Grandparents can be incredibly influential people, often more than they realise. My Dad’s mother was an amazing person, mother of 9 boys and 2 girls, ferocious rather than feisty and hilarious to boot. She was raised very hard by a strong and brave mother that she idolised, and a feckless, selfish father of convict descent, whom she despised. She and her sister Mary wrote a poem about him when they were children, which finished with the charming line:
“And when gets down into hell,
there’ll be some lovely burnings.”
Such gruesome horrors were certainly not a feature of my sheltered childhood, so Granny’s gleeful harshness held a particular fascination for us. We vied for her attention and longed for her to think of us little cream puffs as tough, strong and capable, which rarely happened.
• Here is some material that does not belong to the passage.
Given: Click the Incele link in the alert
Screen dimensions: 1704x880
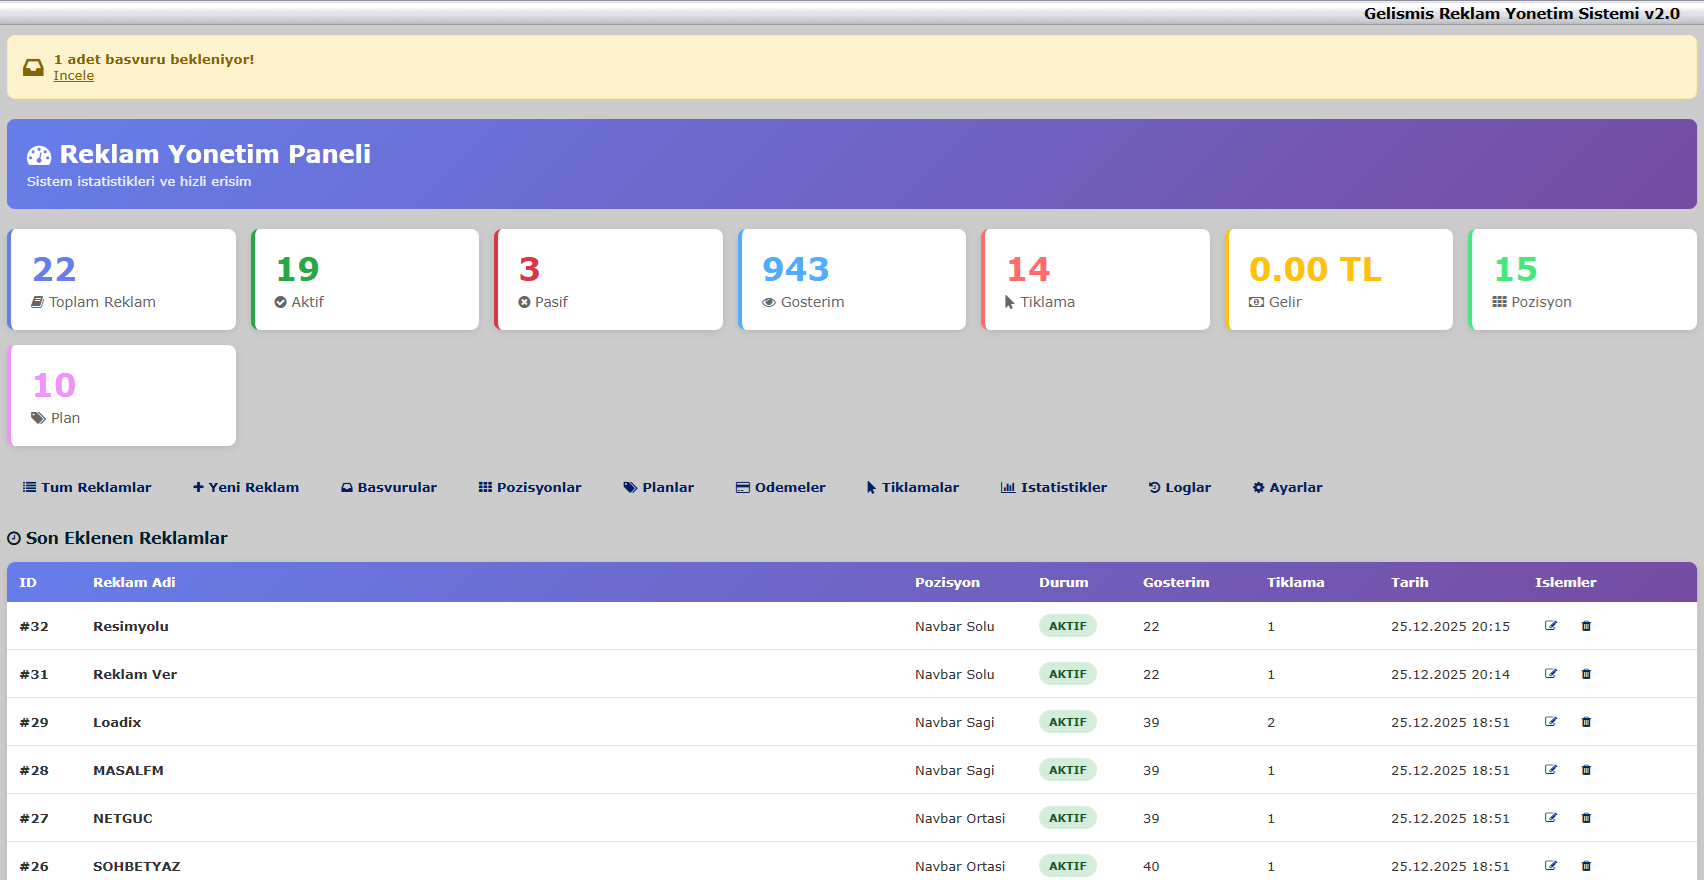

The only one of us who consistently got her approval was my older sister Sue who was referred to as “The pick of the bunch.” There was no room in Granny’s world for worrying about impartiality, or giving every child a prize to prop up their self-esteem.
I guess that’s why a couple of small incidents stand out for me, in looking back at this crucial relationship. Until the nursing home she was sent to in the last few weeks of her life cut off her hair into a “manageable bob”, Granny wore her long white hair plaited and pinned to the top of her head, using old-fashioned hairpins. I remember one Christmas or birthday when we presented her with the usual talc-and-nightie, I had for some reason also chosen a packet of hairpins. It so happened that she had just run out of these useful items, so when she opened the present and exclaimed: “hairpins! That’s exactly what I wanted!” , I glowed with pride and pleasure at being the chosen one, for that moment at least.
The other incident has had a longer lasting and surprisingly far-reaching impact. Granny was a famous cook, but in her last 10 years of life, was very restricted by bad hips, which meant that she always walked with a stick, and later a walking frame. I have seen her limp painfully and awkwardly carrying an entire roasting tray laden with meat and potatoes to the table using one hand and her zimmer frame at her old house in Spearwood. She was also renowned as a scone maker, which in a big, hungry family was a bonus, particularly for my late and great Uncle John who claimed to be able to “swallow a scone whole without biting it!” I have no idea how I happened to be the lucky recipient of this knowledge, but serendipitously I was at Spearwood when Granny was making scones and in the mood to share her recipe, which I have never forgotten. It is so easy, so economical and so satisfying!
4 (tea) cups of SR flour (super cheap)
2 oz butter (a tiny amount of the most expensive ingredient!)
Water to mix (hello-anyone can get hold of this!)
Preheat oven to HOT, rub butter into flour with your fingertips until it resembles breadcrumbs, mix in water until it’s sticky but not too wet (sorry, no exact amounts were given). Turn out immediately onto a floured board (DO NOT OVER-HANDLE). Pat lightly to a height of about 1 ½ inches, cut out with a glass if you don’t have a cutter, put on tray, sling into hot oven and cook until brown (approximately 10-15 minutes). That’s it!
This recipe has impressed one and all, from the firefighters hosing down yet another fire at my place, to my little Canadian friends who call me “Anty Gay” and who have helped me make numerous rounds of scones. I even have a photo of the results of this recipe from a kitchen in Glasgow, where my nephew and his wife knocked out a terrific batch, with added fruit for zing.
So Grannies one and all, your legacy is lasting, your influence is far-reaching and you will never be forgotten, as long as your words and your skills are still being used by anyone, even those you never met.